Interpublic has announced its full year and Q4 2020 results and, as has been the case recently, they’re just ahead of Europe-based rival Publicis Groupe (and probably other rivals yet to report) with fourth quarter reported net revenue of $2.28 billion, a decrease of 6.1% from Q1 2020. Organic net revenue decreased 5.4%.
In Q4 the US was down 1.8% in organic net revenue with the world outside 10.8%, testimony to the US economy’s resilience.

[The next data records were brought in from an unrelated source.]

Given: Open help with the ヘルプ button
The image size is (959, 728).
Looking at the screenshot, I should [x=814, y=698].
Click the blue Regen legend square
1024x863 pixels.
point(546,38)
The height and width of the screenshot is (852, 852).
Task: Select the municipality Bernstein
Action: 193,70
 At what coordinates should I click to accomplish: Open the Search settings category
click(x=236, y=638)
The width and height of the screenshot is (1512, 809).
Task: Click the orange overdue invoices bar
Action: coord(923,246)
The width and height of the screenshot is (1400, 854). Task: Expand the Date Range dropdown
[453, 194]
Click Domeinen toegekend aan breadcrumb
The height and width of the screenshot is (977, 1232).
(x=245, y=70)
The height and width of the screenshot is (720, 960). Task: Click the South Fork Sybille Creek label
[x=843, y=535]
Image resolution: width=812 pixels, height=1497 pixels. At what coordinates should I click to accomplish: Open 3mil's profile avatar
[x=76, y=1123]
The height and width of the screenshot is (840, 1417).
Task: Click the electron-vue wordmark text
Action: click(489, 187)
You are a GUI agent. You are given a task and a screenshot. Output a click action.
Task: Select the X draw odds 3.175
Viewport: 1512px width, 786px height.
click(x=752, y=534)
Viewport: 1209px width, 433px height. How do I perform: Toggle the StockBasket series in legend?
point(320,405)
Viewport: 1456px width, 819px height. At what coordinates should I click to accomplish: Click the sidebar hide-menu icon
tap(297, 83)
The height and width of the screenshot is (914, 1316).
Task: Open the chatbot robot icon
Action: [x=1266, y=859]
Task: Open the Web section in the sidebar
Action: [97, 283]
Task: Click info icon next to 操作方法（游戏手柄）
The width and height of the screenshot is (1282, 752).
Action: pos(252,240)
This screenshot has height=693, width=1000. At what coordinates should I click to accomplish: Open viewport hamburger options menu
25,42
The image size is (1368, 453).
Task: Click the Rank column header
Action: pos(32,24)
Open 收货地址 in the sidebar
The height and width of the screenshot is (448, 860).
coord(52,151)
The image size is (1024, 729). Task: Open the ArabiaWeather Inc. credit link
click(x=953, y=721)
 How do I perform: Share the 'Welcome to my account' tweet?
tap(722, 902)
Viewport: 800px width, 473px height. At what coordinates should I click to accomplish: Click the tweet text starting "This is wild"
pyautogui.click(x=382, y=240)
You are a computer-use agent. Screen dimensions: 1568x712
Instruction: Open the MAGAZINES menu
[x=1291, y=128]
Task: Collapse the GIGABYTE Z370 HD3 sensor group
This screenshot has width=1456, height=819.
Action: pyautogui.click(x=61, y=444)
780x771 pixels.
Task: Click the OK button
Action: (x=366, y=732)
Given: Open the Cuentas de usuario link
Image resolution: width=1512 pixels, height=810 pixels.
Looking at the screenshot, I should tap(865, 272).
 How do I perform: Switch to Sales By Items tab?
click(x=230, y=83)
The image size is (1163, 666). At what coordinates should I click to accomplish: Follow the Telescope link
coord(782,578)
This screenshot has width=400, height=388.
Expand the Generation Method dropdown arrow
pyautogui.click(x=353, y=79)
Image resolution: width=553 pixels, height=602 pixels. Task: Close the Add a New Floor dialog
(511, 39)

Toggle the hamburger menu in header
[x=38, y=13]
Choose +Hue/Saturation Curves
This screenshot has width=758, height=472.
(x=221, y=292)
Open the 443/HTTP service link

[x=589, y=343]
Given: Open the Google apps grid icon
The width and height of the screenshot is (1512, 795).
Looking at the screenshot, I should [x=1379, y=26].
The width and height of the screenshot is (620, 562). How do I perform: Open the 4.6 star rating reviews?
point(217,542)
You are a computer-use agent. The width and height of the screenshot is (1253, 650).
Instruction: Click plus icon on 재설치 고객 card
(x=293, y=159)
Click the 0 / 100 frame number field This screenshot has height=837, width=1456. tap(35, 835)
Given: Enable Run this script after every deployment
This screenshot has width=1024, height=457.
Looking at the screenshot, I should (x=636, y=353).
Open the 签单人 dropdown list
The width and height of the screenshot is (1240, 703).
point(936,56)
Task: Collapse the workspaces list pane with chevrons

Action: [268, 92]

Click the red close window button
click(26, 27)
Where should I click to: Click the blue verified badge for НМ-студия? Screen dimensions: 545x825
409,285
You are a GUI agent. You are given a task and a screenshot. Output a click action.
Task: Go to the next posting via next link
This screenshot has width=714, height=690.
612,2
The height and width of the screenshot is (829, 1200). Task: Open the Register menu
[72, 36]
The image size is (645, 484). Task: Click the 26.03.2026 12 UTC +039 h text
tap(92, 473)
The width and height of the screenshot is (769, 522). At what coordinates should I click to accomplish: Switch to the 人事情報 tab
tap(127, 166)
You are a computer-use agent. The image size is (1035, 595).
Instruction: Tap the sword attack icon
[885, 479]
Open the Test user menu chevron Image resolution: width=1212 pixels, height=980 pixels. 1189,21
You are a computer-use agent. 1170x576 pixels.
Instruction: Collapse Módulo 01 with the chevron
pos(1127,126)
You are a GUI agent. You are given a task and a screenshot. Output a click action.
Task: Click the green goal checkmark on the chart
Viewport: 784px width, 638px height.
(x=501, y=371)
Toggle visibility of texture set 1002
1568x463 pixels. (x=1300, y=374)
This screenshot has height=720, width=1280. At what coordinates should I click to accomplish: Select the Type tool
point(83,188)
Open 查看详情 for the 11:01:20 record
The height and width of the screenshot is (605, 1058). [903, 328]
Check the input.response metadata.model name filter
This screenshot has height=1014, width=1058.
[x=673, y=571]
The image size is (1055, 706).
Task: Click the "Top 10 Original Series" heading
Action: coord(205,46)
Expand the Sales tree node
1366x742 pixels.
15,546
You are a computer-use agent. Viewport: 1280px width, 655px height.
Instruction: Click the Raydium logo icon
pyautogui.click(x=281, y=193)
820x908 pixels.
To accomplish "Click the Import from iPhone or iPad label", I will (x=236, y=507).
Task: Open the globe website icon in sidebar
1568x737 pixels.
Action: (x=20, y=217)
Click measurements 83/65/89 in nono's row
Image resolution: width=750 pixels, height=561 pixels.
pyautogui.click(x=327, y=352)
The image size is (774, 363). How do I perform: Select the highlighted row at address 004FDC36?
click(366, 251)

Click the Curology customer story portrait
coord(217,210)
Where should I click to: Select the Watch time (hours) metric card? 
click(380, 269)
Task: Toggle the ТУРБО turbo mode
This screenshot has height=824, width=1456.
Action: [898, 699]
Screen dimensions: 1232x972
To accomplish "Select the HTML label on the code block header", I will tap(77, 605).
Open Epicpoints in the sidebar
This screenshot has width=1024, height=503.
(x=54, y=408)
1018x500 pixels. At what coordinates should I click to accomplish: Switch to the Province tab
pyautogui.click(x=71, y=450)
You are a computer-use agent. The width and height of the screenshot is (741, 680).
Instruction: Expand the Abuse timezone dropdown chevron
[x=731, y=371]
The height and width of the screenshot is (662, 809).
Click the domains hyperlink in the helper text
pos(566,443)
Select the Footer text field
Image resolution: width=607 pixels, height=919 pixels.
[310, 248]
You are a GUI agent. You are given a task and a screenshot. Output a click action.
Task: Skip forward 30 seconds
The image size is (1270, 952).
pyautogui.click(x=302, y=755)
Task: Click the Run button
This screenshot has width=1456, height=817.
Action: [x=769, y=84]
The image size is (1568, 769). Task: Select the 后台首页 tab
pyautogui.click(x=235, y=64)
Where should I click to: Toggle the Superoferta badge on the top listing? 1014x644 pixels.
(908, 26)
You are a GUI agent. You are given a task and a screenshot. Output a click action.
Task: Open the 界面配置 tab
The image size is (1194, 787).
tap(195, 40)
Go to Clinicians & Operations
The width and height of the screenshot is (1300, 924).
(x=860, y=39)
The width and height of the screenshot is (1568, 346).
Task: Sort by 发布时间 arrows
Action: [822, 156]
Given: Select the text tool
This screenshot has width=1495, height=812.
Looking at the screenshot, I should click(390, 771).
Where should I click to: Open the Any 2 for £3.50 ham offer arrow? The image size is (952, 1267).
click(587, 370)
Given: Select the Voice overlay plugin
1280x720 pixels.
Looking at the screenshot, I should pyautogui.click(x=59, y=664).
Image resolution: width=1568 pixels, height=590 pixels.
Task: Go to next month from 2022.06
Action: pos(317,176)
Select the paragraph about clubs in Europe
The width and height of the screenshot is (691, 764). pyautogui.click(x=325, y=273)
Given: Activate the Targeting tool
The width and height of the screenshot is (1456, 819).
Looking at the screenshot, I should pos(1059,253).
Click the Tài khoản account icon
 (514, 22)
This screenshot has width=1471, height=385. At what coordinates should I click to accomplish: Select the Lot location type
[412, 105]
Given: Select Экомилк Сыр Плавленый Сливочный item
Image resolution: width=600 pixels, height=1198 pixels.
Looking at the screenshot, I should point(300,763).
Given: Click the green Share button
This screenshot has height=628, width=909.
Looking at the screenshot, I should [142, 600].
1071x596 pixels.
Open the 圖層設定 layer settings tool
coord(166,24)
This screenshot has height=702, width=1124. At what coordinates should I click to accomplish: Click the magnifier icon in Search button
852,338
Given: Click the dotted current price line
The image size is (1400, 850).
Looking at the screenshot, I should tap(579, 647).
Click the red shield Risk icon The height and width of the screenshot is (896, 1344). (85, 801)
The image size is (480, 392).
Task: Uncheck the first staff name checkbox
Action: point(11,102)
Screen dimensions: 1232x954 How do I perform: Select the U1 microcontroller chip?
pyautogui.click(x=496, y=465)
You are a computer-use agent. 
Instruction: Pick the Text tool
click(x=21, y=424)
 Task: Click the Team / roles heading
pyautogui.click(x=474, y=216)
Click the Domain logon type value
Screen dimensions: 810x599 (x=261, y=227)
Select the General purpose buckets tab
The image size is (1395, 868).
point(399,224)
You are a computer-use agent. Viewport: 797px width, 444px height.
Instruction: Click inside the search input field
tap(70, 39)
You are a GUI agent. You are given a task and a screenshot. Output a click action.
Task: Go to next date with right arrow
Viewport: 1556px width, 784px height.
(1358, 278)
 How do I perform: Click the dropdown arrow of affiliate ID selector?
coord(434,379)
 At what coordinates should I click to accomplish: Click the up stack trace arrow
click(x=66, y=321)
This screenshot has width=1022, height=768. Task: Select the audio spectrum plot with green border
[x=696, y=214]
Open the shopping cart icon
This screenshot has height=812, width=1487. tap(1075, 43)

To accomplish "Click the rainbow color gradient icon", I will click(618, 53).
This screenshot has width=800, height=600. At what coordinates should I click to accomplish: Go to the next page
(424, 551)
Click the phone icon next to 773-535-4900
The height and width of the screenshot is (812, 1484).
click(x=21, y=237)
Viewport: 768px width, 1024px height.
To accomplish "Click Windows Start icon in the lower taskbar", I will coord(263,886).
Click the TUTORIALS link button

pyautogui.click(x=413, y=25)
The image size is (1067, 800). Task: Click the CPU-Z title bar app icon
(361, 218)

Full year 2020 delivered a net revenue decrease of 6.5% with organic net revenue decrease at 4.8%. Full year reported net income was $351.1 million (profit) including hefty restructuring charges of $413.8m. There was a further restructuring charge of $253.9 million in Q1 2021 as IPG cut back including exiting expensive office leases. Good job McCann in the UK has already taken possession of its posh new HQ.
This is Philippe Krakowsky’s first outing as CEO replacing IPG veteran Michael Roth and, as you’d expect from a former CFO, there’s some clearing of the decks with restructuring charges.
Krakowsky (above) says: “As expected, our results this quarter continue to reflect the effect of the pandemic. Under challenging conditions, we reported a solid fourth quarter, especially in the US, and full year performance that once again should place us at the top of our sector. We continued to be disciplined with respect to expenses, proactive and strategic in our approach to structural cost actions, while simultaneously investing in our business during the year to accelerate areas of strongest opportunity and growth.
““Heading into 2021, we are confident of the strength and competitiveness of our offerings, the talent within our group, and the value that our services can deliver by ensuring that clients’ businesses and brands thrive in the digital economy…we fully expect to return to positive organic growth over the course of the year, and to post full-year 2021 growth.”
This is a corrected version of an earlier story.